■ **Data under study**:
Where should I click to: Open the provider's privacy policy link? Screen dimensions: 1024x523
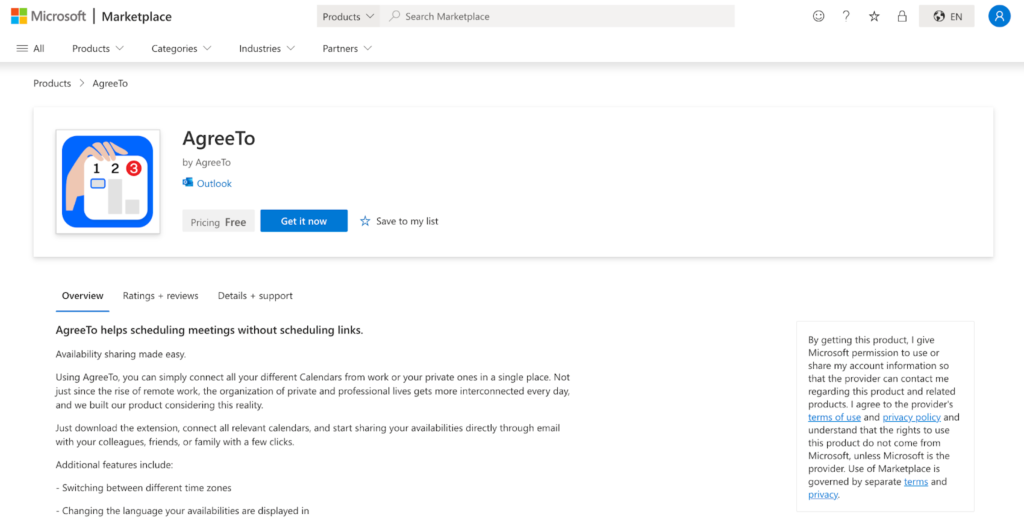(912, 417)

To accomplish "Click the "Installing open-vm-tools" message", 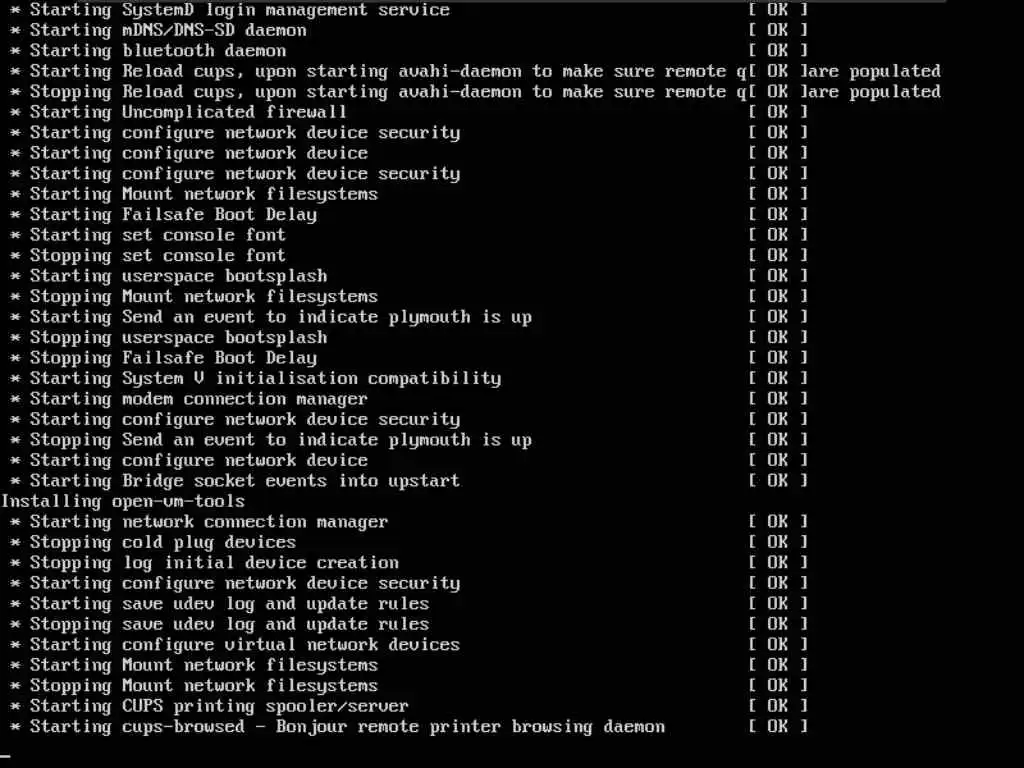I will coord(123,501).
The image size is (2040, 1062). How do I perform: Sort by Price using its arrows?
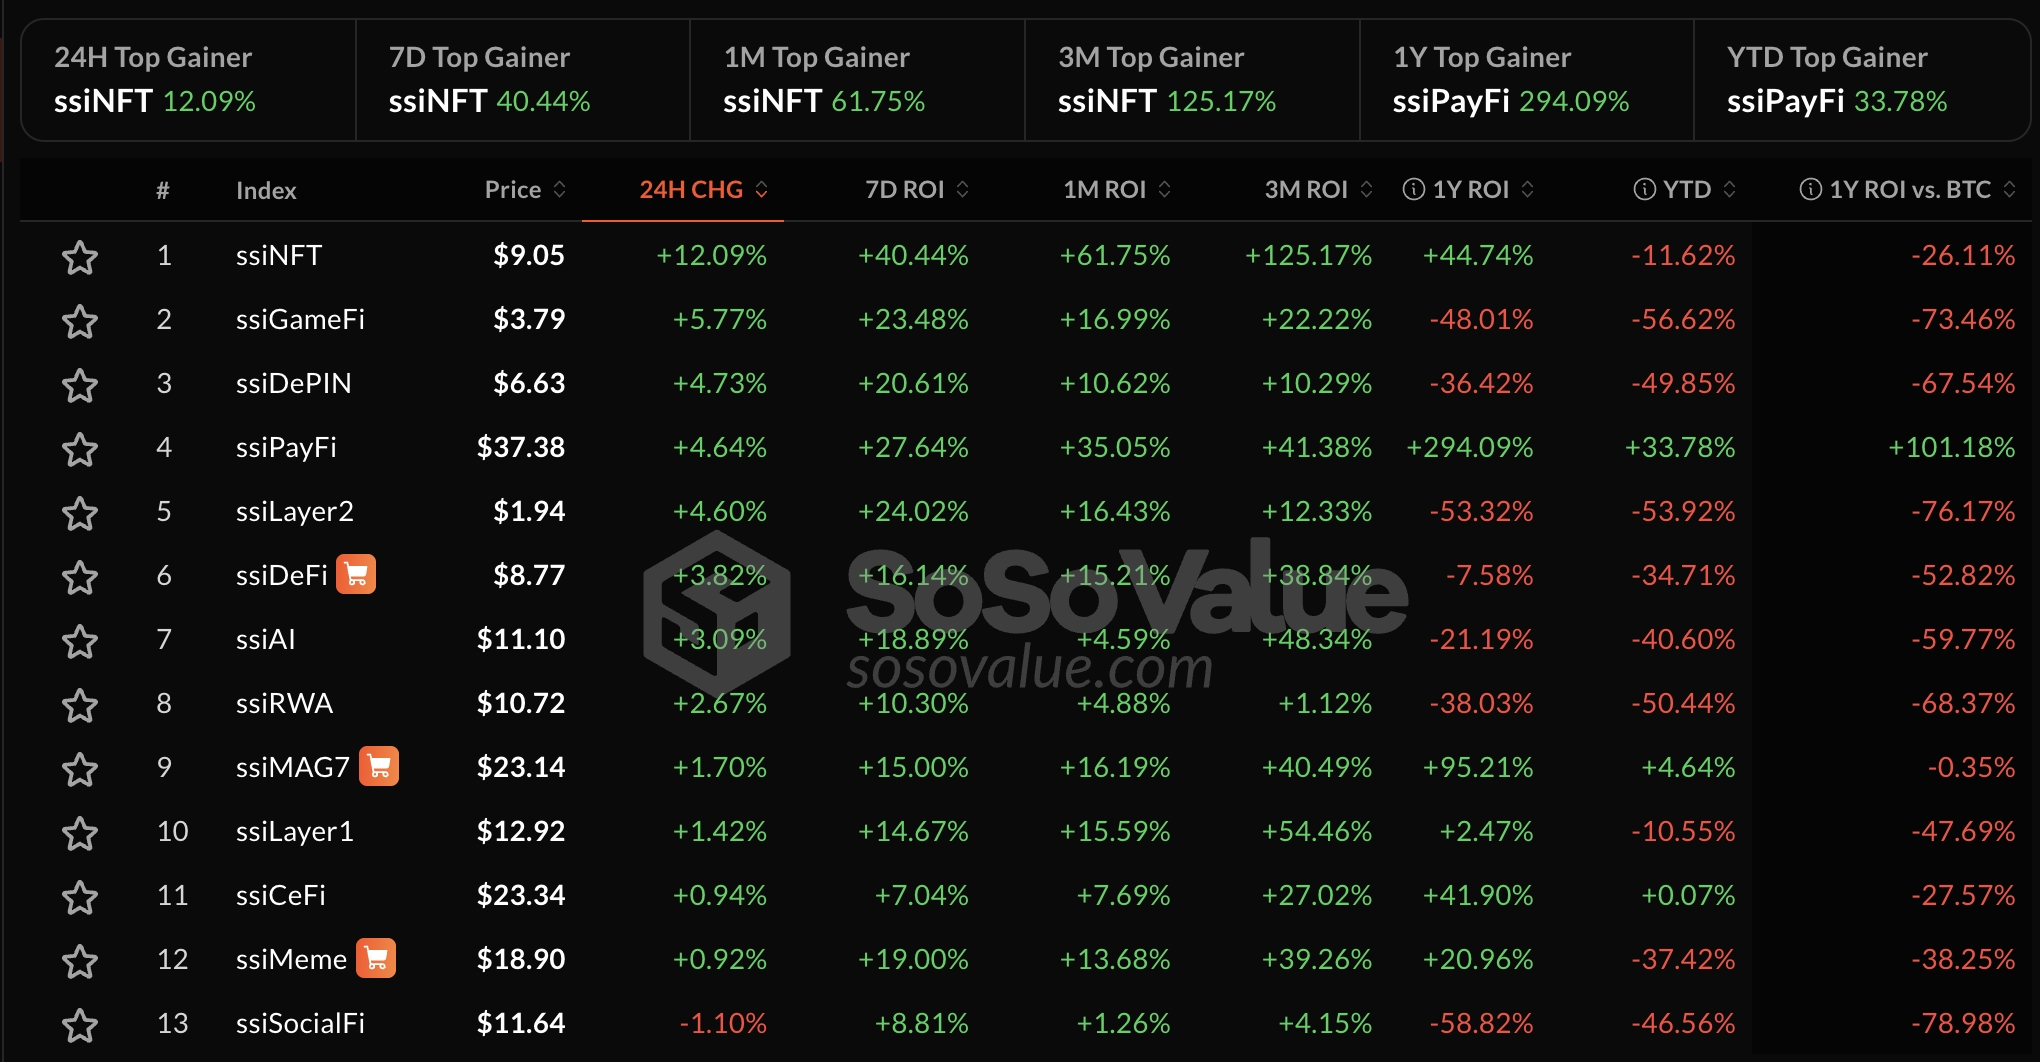(x=560, y=190)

■ **What you will do**:
Copy exactly the lines that run from the line containing "The image size" to the end of the data, keeping both end lines and dropping every picture.

■ **Task output**:
The image size is (2040, 1062). How do I perform: Sort by Price using its arrows?
(x=560, y=190)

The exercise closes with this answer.